Millions of birds affected by a deadly virus, sweeping the nation

Dylan Bago, Staff Writer

As the year draws to an end, bird flu numbers spike across the nation, the largest since the bird flu outbreak of 2015. Over 52 million birds have perished since the beginning of the year due to Avian Influenza, which is also known as H5N1. While the U.S. has faced similar viruses before, the causes for this outbreak are different. In the last major outbreak in 2015, bird flu was spread due to domesticated poultry interaction — this year, however, wild birds have been the root cause of the virus. 

With 47 out of 50 states having been affected by H5N1, the virus is spreading, and spreading fast. Richard Webby, Director of the World Health Organization Collaborating Center for Studies on the Ecology of Influenza in Animals, attributes the large growth to wild birds. 

“It does seem just to be able to grow and transmit better in wild birds.” Webby said in an interview with  NPR. “Wild birds are the perfect mechanism to spread a virus because they fly everywhere.” As a result, the high spread combined with a 60-100% fatality rate within two days of infection has led to the ongoing staggering fatalities.

Although the infection rate is exceedingly high amongst poultry and birds, humans rarely contract bird flu. Bird flu is extremely rare, with less than 1,000 U.S. cases per year, treatable by medical professionals. Although rare, the virus can be fatal. To avoid contracting the virus, the Centers for Disease Control and Prevention (CDC) recommend personal protective equipment (PPE) after contact with infected or dead poultry. Examples of said equipment range from disposable gloves, face masks, boots, and some form of eye protection, like goggles.

Regarding consumption of poultry and eggs, consumers shouldn’t be too concerned. According to the CDC, “It is safe to eat properly handled and cooked poultry in the United States. ” The guidelines note that an internal temperature of 165 degrees Fahrenheit in eggs and poultry would kill bacteria and viruses, including the ongoing avian flu. 

The current flu is mainly fatal to animals like turkeys and hens. When turkey flocks were infected this year, the price shot up to a staggering $1.99 a pound for frozen turkeys; almost double 2021’s turkey prices. However, the final price was only around $0.95, a 6 percent increase from 2021, due to supermarkets slashing prices. While the price remained mostly unchanged, the flu did lead to undersized turkeys this year. 

“Turkeys being raised now for Thanksgiving may not have the full amount of time to get to 20 pounds,” Secretary of Agriculture Tom Vilsack said in a press conference. “It’s going to be there, maybe smaller, but it’ll be there.” 
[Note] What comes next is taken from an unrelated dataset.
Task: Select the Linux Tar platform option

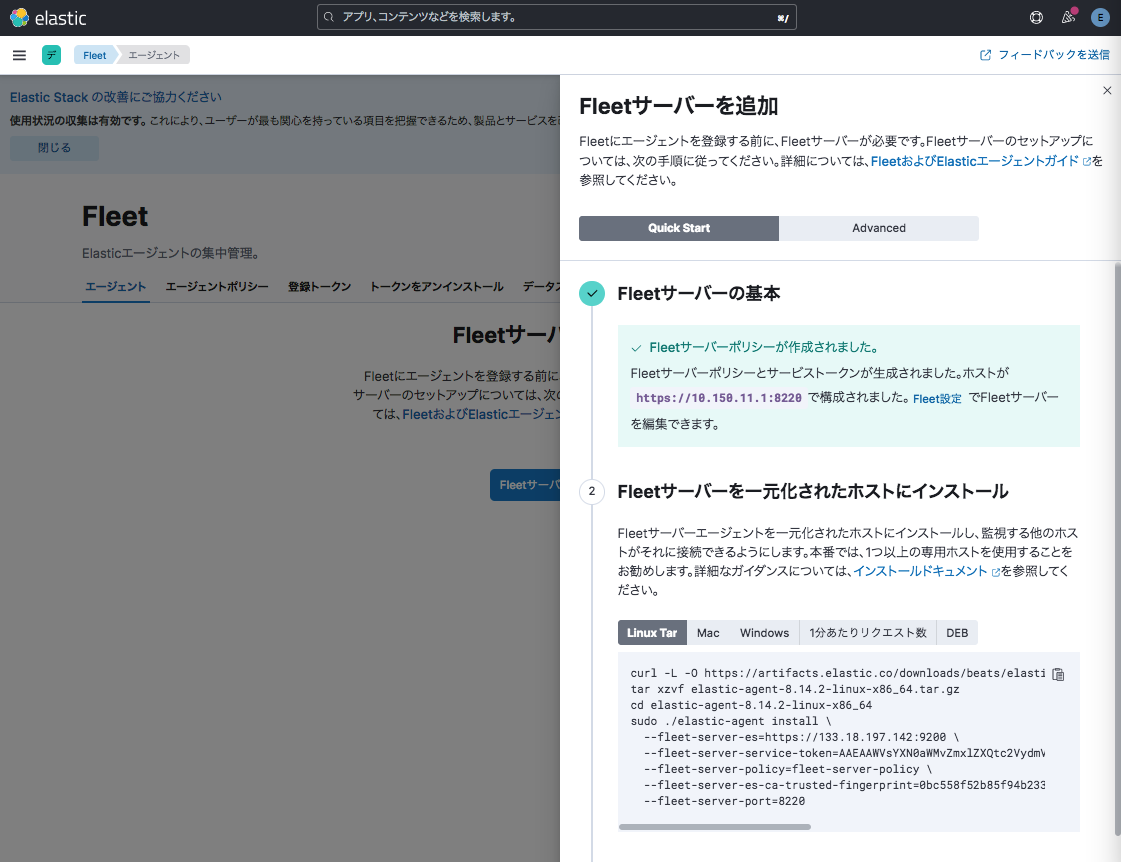Action: pyautogui.click(x=652, y=633)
While the flu may be prevalent right now, vaccines are being developed to combat the virus. However, vaccinations amongst birds are harder to do than for humans. Usually, vaccines need to be used twice on birds, with a waiting time in between. However, some birds can have quick feeding seasons, making it hard to vaccinate when they’re laying eggs and during the normal vaccination schedule.

As the bird flu spreads, the U.S. will continue to work on vaccinations. Currently, the CDC has a solid stockpile of vaccines to combat the A(H5N1) and A(H7N9) bird virus strains and is aiming to roll out the vaccines in case of an emergency. The aim is to ultimately contain the flu by the regulation of wild birds and through vaccinations to protect further poultry from infection.